Had he looked downwards, the Breve must certainly have seen Manalone’s eyes watching him interestedly through the intervals between the stairs. Fortunately he was too intent on watching his own group who were maintaining a noisy diversion in the doorway. Manalone was fascinated. The possibility of a special police team dressed and acting like genuine Breve, was something he had never considered before. The more he thought about it, the more logical it became. For controlling such a rebellious yet formless movement as the Breve, infiltration was obviously a more efficient method than outside observation. He wondered idly what nature of quarry they were hunting, and if it was in any way connected with the illegal photo-play which he had seen earlier.

‘They’re looking for you, Manalone,’
he said to himself amusedly.
‘Something terribly subversive … like swearing at the autophone system or dropping toffee papers on the flower beds in Hotham Park. Manalone the terrible … always ready with a damning epithet to quell recalcitrant machinery, and never slow with a vicious sweet-wrapper to demonstrate his rejection of the Establishment. Manalone, you’re a right villain! Curious thing, though. If the police know that film is running, why don’t they close it down? Or could it be they’re leaving it … as a deliberate means of getting to know … precisely whom it attracts …?’

3
Manalone and the Homewards Turning

Returning
to the Hover-rail Terminal, Manalone studied the indicators carefully. He was pleased to find that the five-minute frequency of service to Bognor was being maintained despite the lateness of the hour. Such was the population density of London that even the remote suburb of Bognor pressured the facilities of the unique fast Hover-rail system into the small hours. He approached the autobarrier and dialled his destination, then dropped his ComCredit card into the appropriate slot. The machine read the encoded details on the card, verified his credit with the national credit computer, and issued him with a ticket. This done, the barrier cycled to enable him to pass on to the platform.
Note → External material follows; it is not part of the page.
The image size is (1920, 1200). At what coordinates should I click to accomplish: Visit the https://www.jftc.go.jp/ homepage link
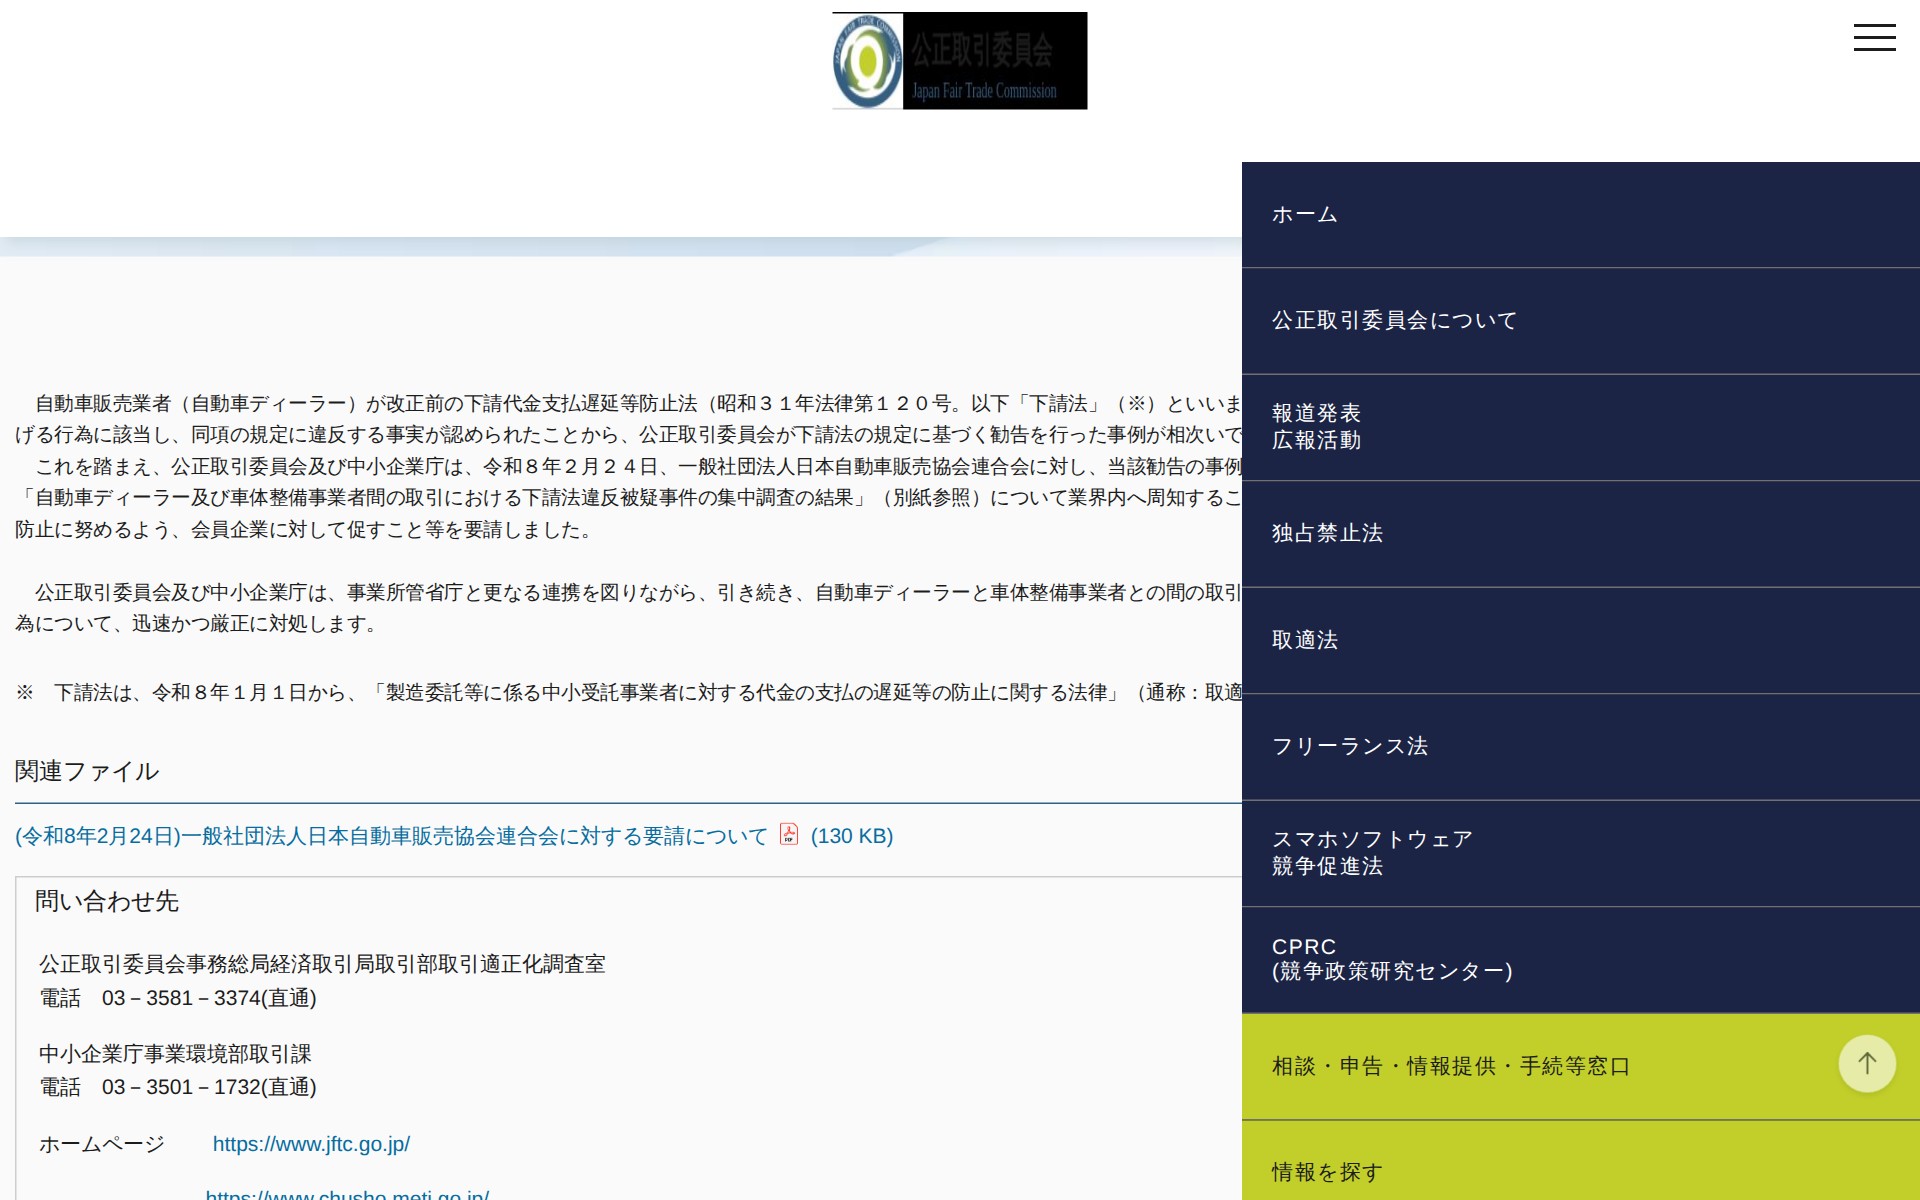click(310, 1144)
The car was already waiting, a sleek metal bullet sitting astride the feeder-rail, cushion deflated whilst the passengers hurried aboard. Manalone was fortunate in travelling late, inasmuch as he was able to board the first car of his choice. The barrier was programmed to admit only the normal complement of a car to the platform. One could frequently wait for up to six cars before admission was allowed. At this hour he even met the unaccustomed extravagance of finding several empty seats and a car hostess who actually had time to be civil.

Having a choice of seats, he dropped into his favourite position, fastened his seat-belt, and luxuriated in having room to stretch his legs. Only one other person joined the car after Manalone, and he curiously, opted to stay in the already fully occupied rear of the car. Manalone, always the acutest of observers, noted the fact and then dismissed it. Machinery could be wayward, infuriating and fallible, but at least he could establish a working relationship with it. But people, he could never understand.